Zheng's list had innocuously noted: burn site.The police report had been dryly worded. What they found was little more than secluded acreage on the edge of extensive wetlands. There had been cinder blocks stacked around the bonfire, making crude fire tunnels, but they'd been numbered and hauled away to FBI crime labs. The ash had been gathered for bone fragments, the ground scraped for evidence, and all that was left was scorched earth and the scent of long-dead fires.
He searched anyhow, crouching in the cold wind, fingering the marshy edges of the clearing. In the break between two slightly singed bushes, he found where a woman had crawled through, missing a left arm and a right foot, burning hot enough to scorch the ground she scrabbled over. In a low hollow, fifty feet from the incinerator, she broke into a collection of mice—but that hadn't saved her. The cultists had smashed the mice with sledgehammers, doused them with gasoline, and burned them. The police missed or ignored the pitifully small, charred bodies. Atticus steeled himself to pick one up, breaking open the heat-mummified remains to find intact DNA.

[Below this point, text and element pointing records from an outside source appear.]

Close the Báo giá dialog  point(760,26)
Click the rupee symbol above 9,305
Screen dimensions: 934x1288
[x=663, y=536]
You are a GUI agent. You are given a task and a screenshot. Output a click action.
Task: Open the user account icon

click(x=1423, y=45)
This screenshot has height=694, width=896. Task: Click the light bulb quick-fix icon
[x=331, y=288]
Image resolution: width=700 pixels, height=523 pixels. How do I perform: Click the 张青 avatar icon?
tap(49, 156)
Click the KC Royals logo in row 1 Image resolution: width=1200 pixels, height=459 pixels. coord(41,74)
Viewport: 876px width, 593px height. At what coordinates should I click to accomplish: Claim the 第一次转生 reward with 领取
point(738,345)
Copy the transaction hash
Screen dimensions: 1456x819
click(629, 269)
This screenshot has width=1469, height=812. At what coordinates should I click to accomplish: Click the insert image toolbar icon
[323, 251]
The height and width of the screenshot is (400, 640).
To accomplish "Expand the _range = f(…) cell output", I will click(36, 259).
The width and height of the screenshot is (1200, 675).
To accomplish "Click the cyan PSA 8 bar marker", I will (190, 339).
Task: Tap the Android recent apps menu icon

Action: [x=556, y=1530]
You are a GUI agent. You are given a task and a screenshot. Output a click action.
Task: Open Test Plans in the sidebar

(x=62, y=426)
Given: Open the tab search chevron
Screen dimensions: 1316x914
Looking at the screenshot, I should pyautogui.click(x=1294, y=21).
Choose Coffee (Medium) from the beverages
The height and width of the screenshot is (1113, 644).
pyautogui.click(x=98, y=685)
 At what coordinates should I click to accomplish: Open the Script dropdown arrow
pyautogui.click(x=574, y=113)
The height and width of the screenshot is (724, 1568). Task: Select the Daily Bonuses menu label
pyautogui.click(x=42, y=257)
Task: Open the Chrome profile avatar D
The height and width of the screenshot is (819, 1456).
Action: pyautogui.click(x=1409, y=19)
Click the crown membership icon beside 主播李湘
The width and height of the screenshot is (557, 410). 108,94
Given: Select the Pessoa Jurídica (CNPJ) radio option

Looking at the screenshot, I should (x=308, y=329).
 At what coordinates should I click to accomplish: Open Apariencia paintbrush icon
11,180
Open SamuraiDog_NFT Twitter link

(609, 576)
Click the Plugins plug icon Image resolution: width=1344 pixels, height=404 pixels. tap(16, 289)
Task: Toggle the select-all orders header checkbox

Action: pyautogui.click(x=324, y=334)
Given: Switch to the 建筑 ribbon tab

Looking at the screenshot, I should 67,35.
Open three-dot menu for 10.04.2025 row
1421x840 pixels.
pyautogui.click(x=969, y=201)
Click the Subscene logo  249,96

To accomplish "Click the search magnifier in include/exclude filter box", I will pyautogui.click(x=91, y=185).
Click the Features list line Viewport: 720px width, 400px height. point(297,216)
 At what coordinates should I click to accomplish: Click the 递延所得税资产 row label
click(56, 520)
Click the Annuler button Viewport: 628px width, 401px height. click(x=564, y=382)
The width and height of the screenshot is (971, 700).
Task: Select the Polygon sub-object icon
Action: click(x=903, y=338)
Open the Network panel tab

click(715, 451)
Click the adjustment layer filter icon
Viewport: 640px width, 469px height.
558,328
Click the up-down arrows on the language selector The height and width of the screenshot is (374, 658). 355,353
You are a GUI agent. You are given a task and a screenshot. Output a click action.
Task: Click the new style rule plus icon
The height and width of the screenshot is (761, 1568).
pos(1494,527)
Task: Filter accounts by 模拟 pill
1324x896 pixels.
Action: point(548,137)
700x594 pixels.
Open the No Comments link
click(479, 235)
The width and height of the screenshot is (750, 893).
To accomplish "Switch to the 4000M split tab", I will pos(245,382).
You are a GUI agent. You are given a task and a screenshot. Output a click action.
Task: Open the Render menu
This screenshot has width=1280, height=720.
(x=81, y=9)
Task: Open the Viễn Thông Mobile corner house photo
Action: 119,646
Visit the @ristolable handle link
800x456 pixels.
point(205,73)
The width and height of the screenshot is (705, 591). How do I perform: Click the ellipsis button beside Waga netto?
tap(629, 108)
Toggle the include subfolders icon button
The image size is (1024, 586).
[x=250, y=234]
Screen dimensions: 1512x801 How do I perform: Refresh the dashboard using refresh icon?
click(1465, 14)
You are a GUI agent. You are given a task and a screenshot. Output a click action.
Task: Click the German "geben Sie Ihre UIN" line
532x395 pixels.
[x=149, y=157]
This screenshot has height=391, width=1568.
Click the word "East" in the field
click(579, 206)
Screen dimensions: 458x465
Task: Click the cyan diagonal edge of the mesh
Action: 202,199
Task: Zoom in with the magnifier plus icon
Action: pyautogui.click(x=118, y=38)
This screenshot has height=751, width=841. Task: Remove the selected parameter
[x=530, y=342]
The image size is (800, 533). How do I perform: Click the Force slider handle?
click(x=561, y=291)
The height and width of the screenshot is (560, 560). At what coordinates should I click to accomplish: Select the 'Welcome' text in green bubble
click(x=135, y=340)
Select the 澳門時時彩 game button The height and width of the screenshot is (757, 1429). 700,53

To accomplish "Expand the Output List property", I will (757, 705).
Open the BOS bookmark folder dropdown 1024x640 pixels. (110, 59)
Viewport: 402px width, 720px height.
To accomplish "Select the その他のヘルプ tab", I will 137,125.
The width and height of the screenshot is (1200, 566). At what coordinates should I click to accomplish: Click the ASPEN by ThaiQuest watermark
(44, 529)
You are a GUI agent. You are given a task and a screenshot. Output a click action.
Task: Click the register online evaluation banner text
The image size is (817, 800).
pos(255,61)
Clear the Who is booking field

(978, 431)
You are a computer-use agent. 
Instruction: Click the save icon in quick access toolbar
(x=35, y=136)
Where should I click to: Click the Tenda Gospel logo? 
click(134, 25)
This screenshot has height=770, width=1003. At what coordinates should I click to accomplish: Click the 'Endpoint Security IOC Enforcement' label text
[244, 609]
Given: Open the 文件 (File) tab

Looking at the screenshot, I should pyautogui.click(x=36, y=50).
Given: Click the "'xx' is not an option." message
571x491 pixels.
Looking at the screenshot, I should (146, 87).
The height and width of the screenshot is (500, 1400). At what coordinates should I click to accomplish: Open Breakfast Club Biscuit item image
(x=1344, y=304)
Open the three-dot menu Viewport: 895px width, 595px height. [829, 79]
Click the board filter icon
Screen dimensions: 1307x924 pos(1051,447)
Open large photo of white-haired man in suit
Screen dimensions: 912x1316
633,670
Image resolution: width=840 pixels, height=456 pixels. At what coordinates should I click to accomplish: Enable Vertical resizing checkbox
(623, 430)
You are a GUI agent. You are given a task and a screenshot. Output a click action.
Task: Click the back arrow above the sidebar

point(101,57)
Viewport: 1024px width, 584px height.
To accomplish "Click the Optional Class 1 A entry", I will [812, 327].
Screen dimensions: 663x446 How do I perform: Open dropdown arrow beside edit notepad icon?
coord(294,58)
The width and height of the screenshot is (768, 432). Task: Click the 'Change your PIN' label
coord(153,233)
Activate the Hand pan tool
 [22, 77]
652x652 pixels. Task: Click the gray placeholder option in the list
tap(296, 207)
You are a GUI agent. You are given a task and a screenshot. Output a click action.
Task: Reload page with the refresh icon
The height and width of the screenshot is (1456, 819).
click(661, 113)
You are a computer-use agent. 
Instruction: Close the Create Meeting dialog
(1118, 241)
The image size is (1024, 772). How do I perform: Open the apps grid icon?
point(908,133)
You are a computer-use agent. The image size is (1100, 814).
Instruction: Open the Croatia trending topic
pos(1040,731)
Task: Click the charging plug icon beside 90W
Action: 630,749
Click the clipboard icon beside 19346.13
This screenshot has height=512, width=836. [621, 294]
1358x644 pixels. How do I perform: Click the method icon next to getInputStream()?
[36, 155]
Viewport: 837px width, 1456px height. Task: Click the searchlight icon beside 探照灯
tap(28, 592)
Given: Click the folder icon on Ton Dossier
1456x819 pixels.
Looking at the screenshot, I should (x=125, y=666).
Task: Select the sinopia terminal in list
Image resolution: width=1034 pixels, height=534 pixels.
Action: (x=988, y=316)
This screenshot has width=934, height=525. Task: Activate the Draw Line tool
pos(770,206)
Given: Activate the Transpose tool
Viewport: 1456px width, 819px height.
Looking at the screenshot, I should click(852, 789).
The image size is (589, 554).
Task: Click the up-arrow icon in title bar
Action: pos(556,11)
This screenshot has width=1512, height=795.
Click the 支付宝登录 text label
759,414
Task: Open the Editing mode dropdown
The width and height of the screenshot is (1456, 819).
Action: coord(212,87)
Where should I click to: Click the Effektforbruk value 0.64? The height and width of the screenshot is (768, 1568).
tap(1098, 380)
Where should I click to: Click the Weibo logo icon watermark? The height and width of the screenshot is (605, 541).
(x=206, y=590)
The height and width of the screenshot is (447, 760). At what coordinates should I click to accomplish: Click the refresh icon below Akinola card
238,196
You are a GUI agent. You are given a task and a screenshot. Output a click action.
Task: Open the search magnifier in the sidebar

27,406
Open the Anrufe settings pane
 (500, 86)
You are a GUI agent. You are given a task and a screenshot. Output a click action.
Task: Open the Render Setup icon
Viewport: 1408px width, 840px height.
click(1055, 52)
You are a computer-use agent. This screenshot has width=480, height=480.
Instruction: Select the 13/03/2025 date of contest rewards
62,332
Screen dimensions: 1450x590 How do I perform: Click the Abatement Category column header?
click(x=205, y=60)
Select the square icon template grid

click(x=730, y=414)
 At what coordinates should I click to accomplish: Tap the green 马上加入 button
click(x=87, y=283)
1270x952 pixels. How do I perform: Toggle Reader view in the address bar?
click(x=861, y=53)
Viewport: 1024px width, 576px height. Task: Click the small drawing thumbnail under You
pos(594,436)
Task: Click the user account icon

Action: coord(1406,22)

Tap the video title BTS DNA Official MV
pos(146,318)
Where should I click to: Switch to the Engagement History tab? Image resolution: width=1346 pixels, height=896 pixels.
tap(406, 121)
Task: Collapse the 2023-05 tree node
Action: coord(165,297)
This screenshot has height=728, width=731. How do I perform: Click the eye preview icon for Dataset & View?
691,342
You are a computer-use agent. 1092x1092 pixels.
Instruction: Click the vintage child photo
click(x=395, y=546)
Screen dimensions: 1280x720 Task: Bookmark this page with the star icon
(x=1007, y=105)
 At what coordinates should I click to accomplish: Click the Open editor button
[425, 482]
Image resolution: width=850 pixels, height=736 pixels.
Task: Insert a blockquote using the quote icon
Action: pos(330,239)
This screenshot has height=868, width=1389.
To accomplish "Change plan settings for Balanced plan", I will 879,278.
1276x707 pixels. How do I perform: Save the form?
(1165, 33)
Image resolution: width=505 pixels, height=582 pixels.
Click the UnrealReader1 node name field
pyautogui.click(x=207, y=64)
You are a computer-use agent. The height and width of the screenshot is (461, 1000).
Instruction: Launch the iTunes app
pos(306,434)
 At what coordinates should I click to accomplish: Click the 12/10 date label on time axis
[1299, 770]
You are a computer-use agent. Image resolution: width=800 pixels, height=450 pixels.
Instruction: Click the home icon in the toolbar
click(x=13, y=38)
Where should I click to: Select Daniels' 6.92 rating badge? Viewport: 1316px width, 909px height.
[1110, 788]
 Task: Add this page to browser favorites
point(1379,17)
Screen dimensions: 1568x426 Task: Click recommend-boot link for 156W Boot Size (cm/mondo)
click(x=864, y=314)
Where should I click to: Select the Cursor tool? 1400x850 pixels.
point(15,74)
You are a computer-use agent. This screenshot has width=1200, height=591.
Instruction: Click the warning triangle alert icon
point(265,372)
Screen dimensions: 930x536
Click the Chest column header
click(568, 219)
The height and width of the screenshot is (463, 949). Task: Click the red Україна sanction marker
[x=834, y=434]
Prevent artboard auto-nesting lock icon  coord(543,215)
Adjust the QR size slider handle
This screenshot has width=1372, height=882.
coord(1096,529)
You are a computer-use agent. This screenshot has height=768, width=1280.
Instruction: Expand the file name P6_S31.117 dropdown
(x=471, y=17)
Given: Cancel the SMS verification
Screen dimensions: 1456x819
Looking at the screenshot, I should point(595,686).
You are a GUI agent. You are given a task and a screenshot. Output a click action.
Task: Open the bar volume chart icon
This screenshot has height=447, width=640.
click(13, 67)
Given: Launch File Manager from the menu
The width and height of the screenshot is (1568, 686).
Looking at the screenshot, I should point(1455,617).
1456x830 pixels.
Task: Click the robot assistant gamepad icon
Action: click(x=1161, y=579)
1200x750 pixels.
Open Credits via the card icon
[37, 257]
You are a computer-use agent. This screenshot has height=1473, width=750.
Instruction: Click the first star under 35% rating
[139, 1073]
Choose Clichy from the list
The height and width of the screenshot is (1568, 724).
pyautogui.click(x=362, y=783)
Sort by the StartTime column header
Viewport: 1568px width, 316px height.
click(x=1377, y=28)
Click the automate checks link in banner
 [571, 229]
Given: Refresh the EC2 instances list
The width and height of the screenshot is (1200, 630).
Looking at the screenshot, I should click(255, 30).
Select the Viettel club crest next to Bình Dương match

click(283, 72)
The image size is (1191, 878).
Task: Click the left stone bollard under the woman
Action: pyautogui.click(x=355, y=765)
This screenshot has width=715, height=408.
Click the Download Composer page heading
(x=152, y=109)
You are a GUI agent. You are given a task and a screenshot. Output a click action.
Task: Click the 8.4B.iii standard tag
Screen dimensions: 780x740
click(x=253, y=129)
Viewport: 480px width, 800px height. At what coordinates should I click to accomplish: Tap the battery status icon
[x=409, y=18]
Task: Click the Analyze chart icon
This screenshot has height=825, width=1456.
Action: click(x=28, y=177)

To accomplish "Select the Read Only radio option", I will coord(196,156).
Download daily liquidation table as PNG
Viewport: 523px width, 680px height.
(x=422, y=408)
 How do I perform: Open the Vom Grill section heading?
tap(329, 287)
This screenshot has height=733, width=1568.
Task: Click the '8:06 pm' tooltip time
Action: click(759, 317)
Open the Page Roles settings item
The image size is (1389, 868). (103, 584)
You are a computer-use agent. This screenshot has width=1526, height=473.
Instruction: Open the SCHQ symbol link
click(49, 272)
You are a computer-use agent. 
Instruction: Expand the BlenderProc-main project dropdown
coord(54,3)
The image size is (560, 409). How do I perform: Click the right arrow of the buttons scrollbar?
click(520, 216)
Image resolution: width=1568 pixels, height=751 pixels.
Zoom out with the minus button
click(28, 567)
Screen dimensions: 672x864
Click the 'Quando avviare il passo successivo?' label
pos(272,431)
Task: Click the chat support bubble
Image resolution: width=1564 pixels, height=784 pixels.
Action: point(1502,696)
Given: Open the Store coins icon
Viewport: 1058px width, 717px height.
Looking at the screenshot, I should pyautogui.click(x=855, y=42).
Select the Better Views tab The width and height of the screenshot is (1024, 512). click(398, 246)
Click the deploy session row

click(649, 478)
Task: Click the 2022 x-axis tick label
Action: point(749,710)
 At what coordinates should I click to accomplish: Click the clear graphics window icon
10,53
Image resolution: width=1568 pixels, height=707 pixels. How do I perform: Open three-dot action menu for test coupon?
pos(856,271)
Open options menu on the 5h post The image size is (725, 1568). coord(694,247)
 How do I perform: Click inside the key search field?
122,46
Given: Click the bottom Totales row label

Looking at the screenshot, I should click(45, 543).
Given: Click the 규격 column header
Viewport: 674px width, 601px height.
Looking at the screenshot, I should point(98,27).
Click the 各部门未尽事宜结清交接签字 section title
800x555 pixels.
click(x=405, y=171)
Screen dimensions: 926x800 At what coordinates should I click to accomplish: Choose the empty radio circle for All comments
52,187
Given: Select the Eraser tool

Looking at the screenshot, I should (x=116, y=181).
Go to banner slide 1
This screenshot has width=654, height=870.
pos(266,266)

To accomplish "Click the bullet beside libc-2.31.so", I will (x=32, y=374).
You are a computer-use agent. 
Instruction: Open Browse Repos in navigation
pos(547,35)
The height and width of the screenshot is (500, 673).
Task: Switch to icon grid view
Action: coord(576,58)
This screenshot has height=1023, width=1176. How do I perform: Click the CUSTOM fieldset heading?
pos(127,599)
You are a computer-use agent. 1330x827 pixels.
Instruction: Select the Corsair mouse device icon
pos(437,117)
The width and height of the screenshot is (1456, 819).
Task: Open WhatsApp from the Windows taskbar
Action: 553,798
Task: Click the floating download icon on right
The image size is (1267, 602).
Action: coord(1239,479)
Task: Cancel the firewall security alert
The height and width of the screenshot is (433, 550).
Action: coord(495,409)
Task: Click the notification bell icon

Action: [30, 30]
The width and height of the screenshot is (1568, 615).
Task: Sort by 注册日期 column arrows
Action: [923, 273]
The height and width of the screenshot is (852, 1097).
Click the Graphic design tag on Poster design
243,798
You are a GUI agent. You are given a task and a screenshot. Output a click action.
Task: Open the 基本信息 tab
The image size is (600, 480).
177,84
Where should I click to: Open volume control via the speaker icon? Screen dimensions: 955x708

The cult killed the mice while they were still caught between two species. This cell was a mouse. That cell was . . . well, one couldn't call it human.
"Is that what I think it is?" Ru had whispered from behind Atticus.
"Yes." He dug a hole in the damp, loose soil and buried the mice. There was nothing else he could do; he couldn't take them to the police and say, "These were a woman—someone just like me."
It was a chance encounter with the incinerator's neighbor that exposed the rest of the horror.
"They did it at night—to hide the smoke," she'd said only after they'd shown her ID. She had the doors of her car locked, and the window cracked only a finger width. "The wind usually blows west to east—so it goes out over the wetlands, but one night last fall I could smell it—I live the next lot down the lane—so I called the fire department. They needed to bring in a psychologist for the whole department—it was like something out of a Nazi death camp."
Ru tsked. Atticus hung back, letting Ru finesse her. People liked Ru and opened up to him. "It must be terrifying to have something like that so close to home."
"We've bought a dog and a gun and had alarms installed on all windows and doors."